Print all of the entries exactly, minus the pictures.
(Given entries Opens)
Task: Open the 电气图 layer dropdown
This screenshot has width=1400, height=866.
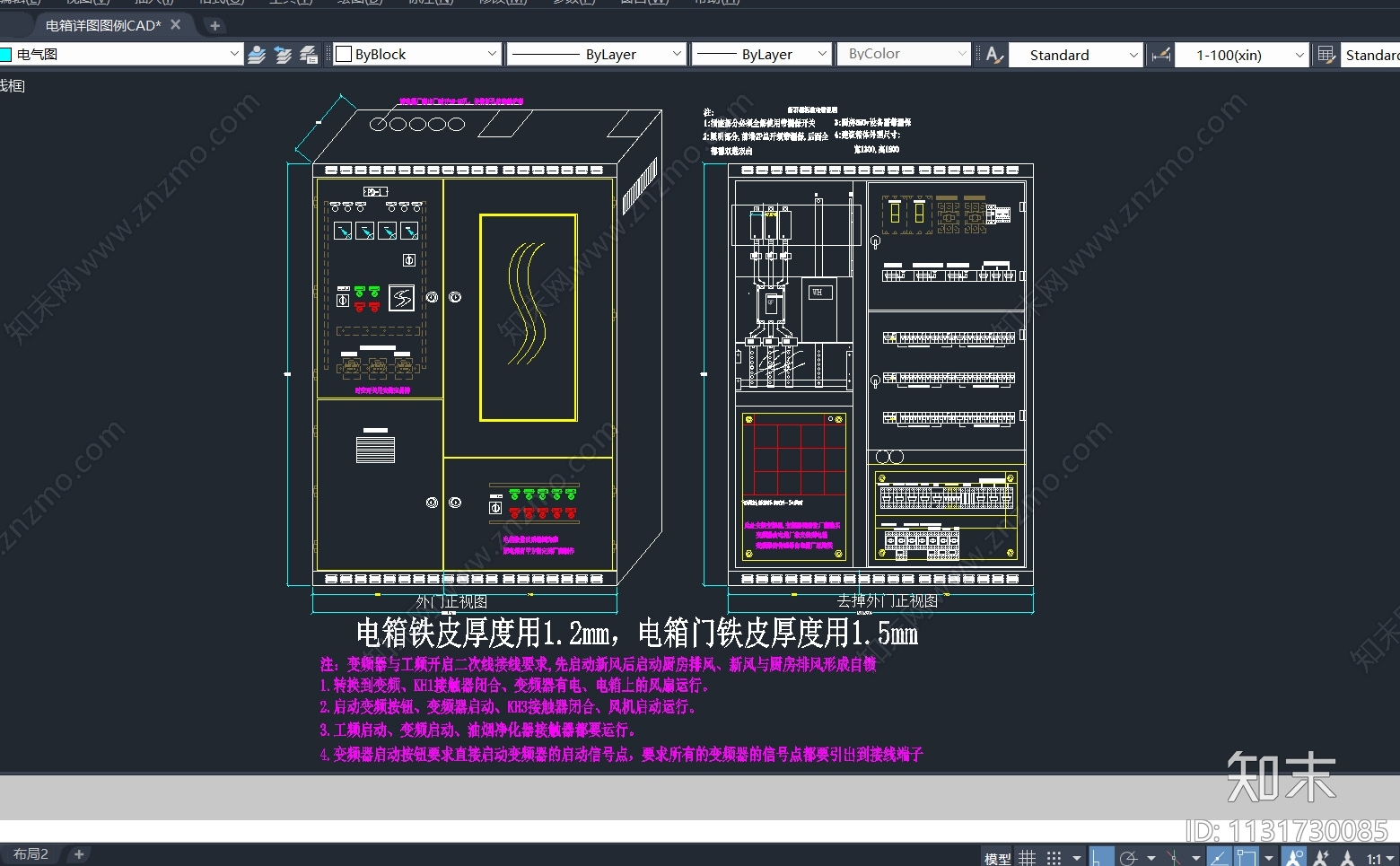Action: pyautogui.click(x=235, y=54)
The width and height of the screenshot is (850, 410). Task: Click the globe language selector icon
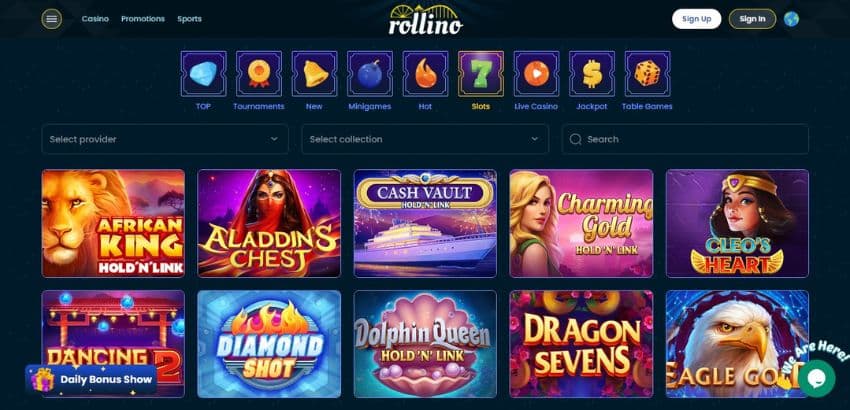click(x=791, y=19)
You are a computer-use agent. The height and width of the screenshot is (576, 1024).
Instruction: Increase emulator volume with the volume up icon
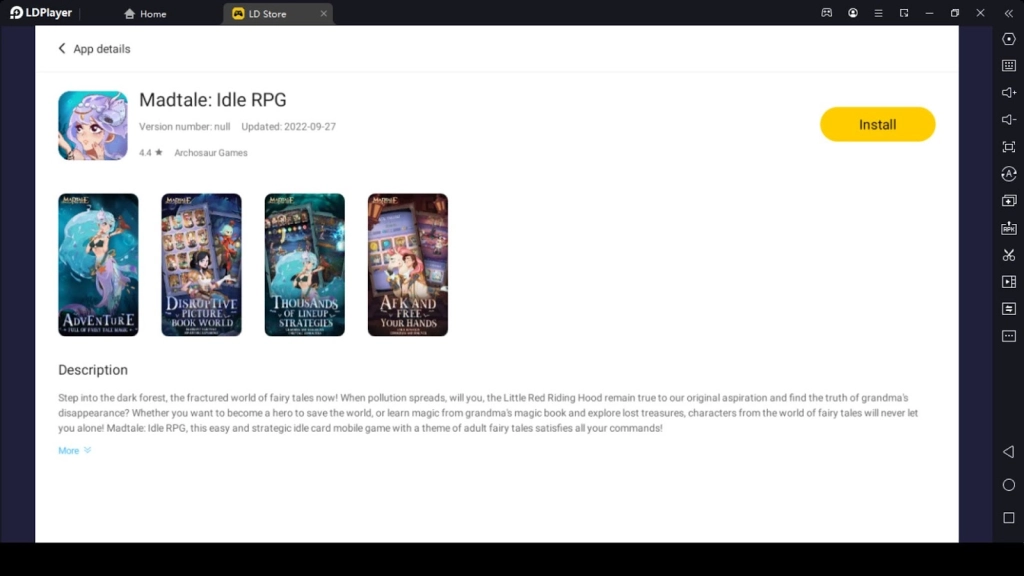pos(1009,92)
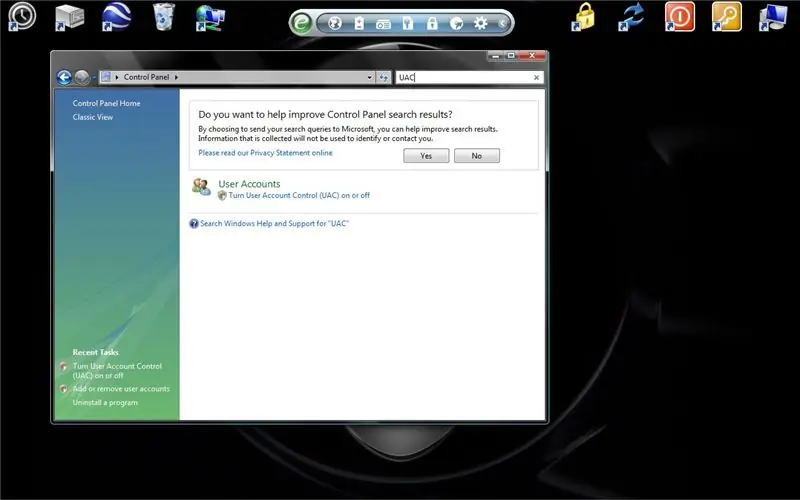Open the globe icon in the top dock
Screen dimensions: 800x500
(335, 23)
(Given entries Closes)
Completed task:
Task: Open the 电气图 layer dropdown
This screenshot has width=1400, height=866.
Action: pyautogui.click(x=235, y=54)
The width and height of the screenshot is (850, 410). Task: Click the globe language selector icon
click(x=791, y=19)
You are a computer-use agent. The height and width of the screenshot is (576, 1024).
Instruction: Increase emulator volume with the volume up icon
pos(1009,92)
Open the globe icon in the top dock
Screen dimensions: 800x500
(335, 23)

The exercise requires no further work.